Here is a story that we were told as
children.
He would knock on your door and as was
the custom, the stranger would always be welcomed and invited in for a bite to
eat. As you know, during the years of famine if food existed at all it was as
scarce as hens teeth so some people would run and hide if they heard a knock on
the door. Some, if they opened the door,
would deny that they had anything in the house at all and some people would
even run the Fir Gorta from the door.
For those who refused help to the Fir
Gorta, there would be no hope for they would perish in the famine. However,
there were those who would have a small piece of potato or a drop of milk, and
even though it might have to do the whole family, the custom was one of
hospitality to the stranger and so it would be offered to him. He would thank them for their generosity,
politely refuse their meagre offerings and take his leave of them.
Before he left them he would say,
“Because of your generosity and your
honest welcome you are truly blessed this day and neither you nor your family
will ever die of the hunger. Tell no one
of this, but from this day forth your pot will never be empty and your jug will
never run dry”.
In the morning the woman of the house
went to the pot and within it she found a great big potato that would feed the
whole of the household and the jug brimming over with fresh milk and every
morning from then on it was the same thing.
They survived the hunger.
We were also told to always carry a
piece of bread in our pocket because sometimes when out walking the boreen’s if
you felt hungry it meant that you were passing a place of famine death and if
you did not eat something straight away then you might waste away and die.
The Hungry Grass was an area of
grassland where someone had died through hunger during the famine. They lay
where they fell as there was no one to give them a decent burial. It is said
that if you were to walk over this area then you too would be stricken with the
hunger. Some may even suggest that it is
a fairy curse so if you’re having a picnic or eating outside for any reason
then sprinkle a few crumbs onto the ground.

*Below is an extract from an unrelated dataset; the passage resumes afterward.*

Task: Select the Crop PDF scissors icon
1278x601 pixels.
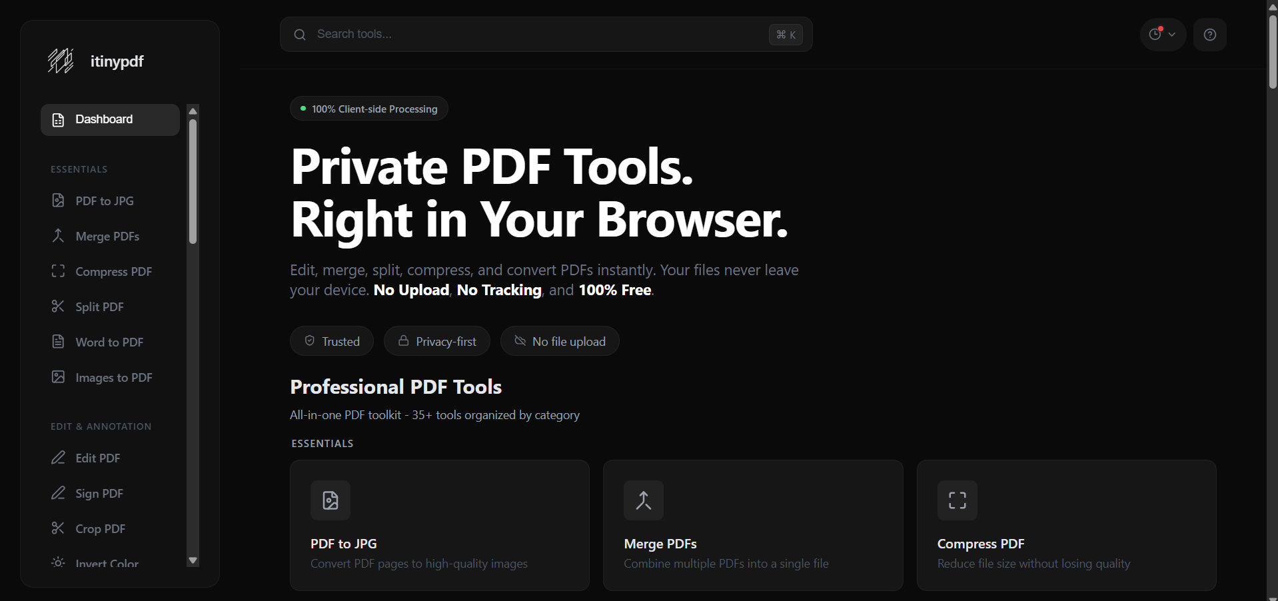Action: pos(58,528)
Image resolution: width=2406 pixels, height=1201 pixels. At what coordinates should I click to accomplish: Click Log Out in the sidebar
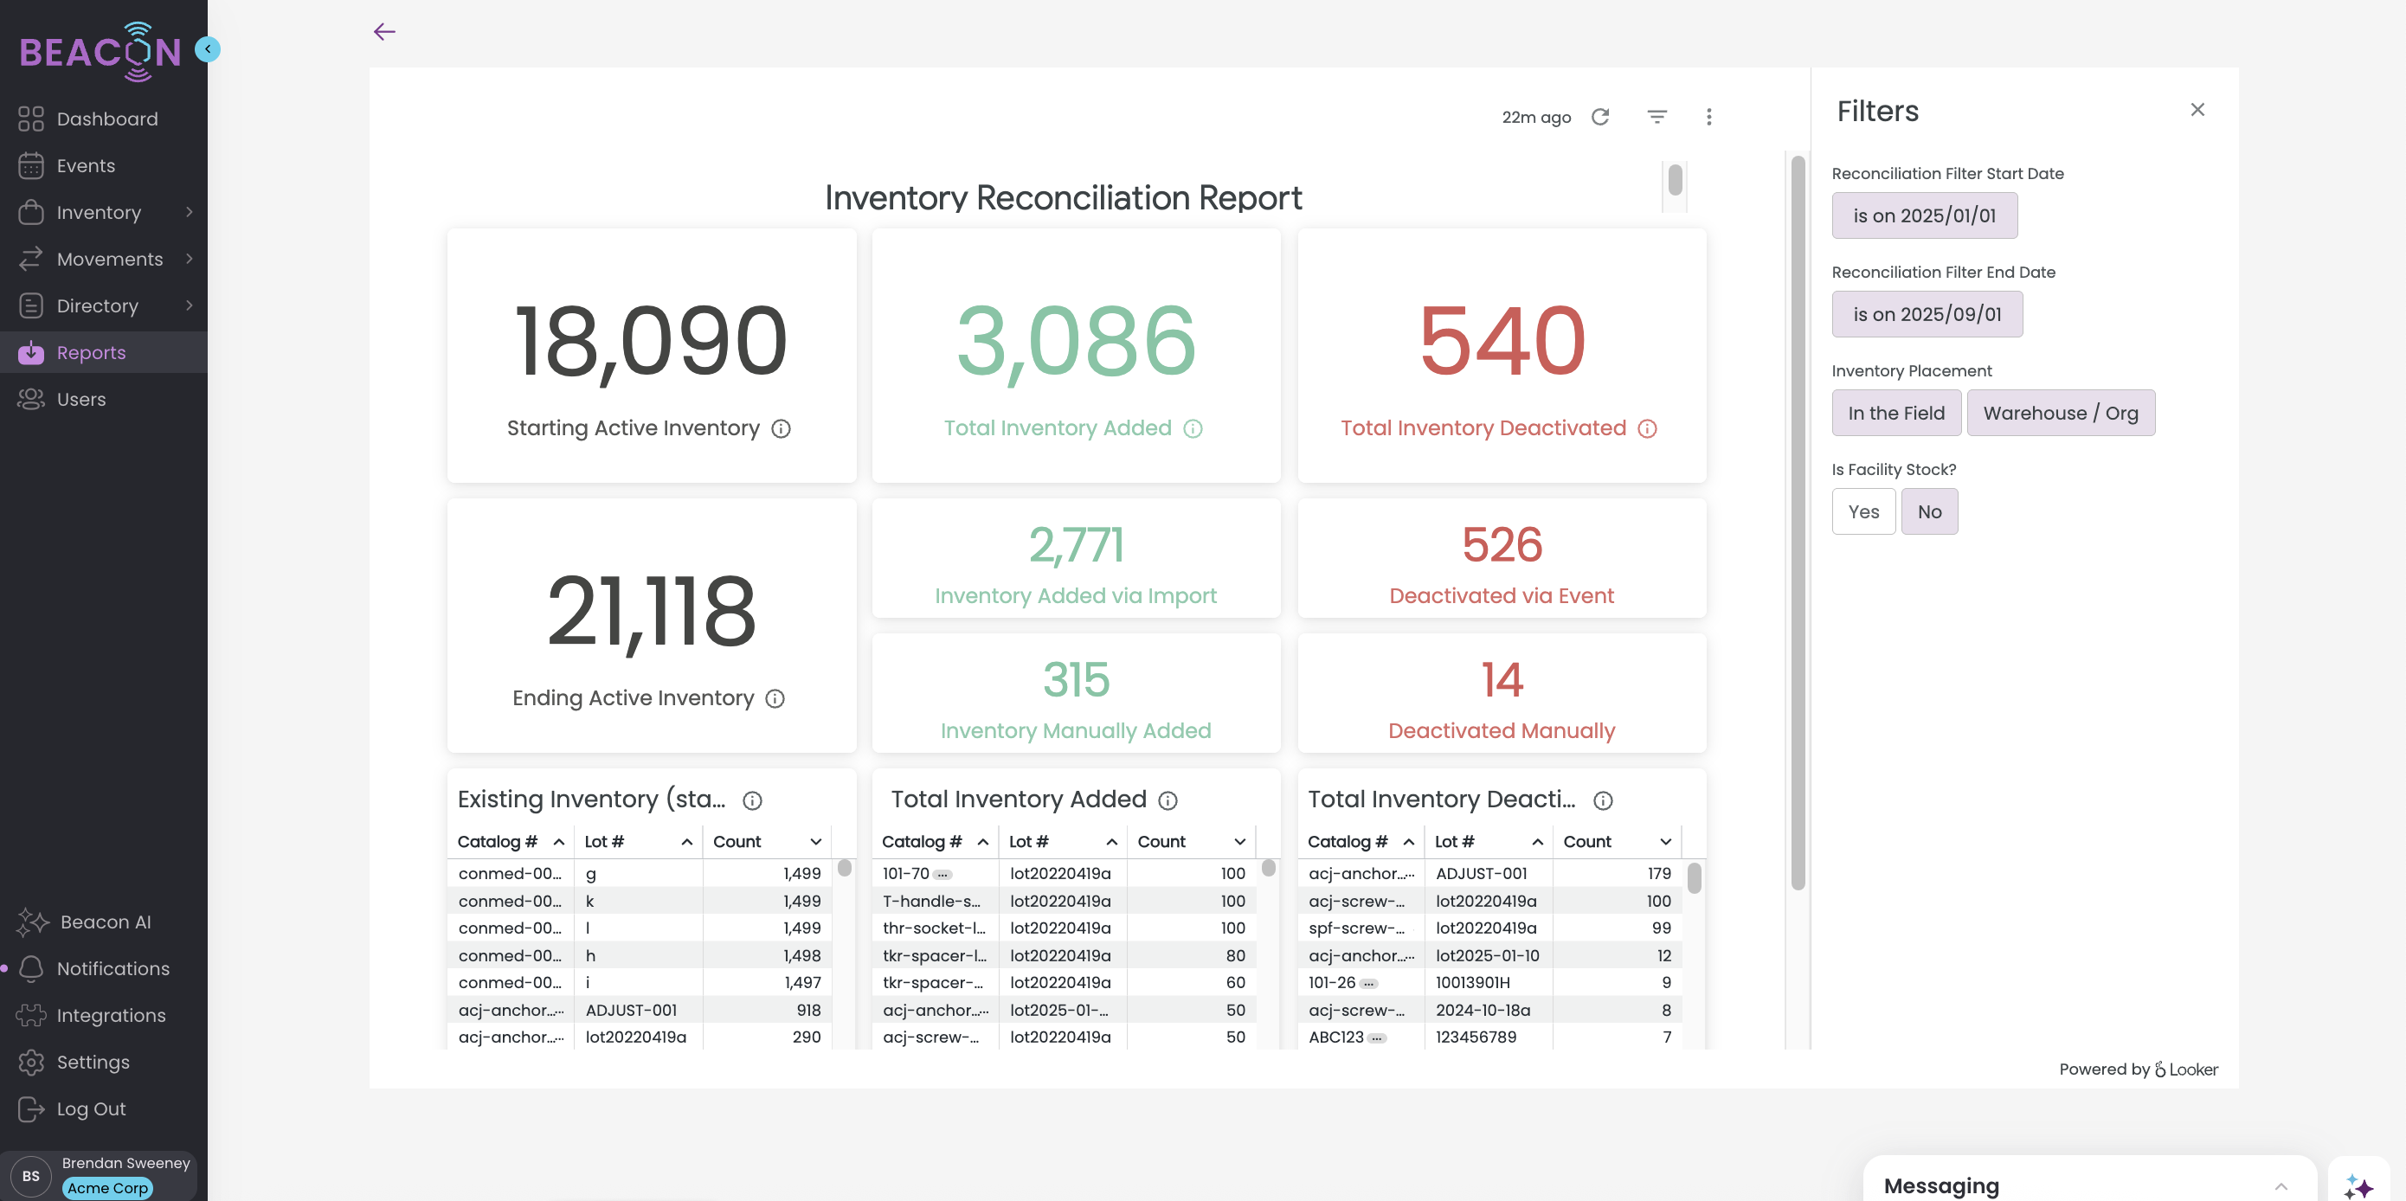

It will show the fairies that you
are not a mean person, you see when a sign says “Keep off the grass” there may
be a very good reason.
The dead have always played a central
role in rural Irish folklore.
Whether as an insubstantial ghost wandering
through the countryside or a walking corpse returning to torment the living.
Our former ancestors have always
exercised an intense and continuing fascination for those who survive them and
have formed the basis for many hair-raising tales.
The dead, it appears, will not go
away. The belief in returning ghosts,
spirits or corpses may have its origin in primitive ancestor worship. It was well known throughout the country that
the dead had to be looked after at all times.
Not to do so was to invite misfortune upon yourself, your family or your
community. Nor has this belief wholly
died out.
In 1993, there was a man in north Cavan
who claimed that as a child he remembered the corpse of his grandfather coming
back from the grave on some nights during the winter months to sit at the fire
and smoke a pipe of tobacco. He said
that he also remembered actually touching the skin of the corpse and finding it
very cold.
His grandfather never spoke but sat
warming himself by the fire. The rest of
the family ignored this and went off to bed, leaving the corpse sitting in
front of the fire. When they got up in
the morning, the corpse was gone-presumably back to its grave. This story was borne out, without prompting,
by one of the old gentleman’s sisters.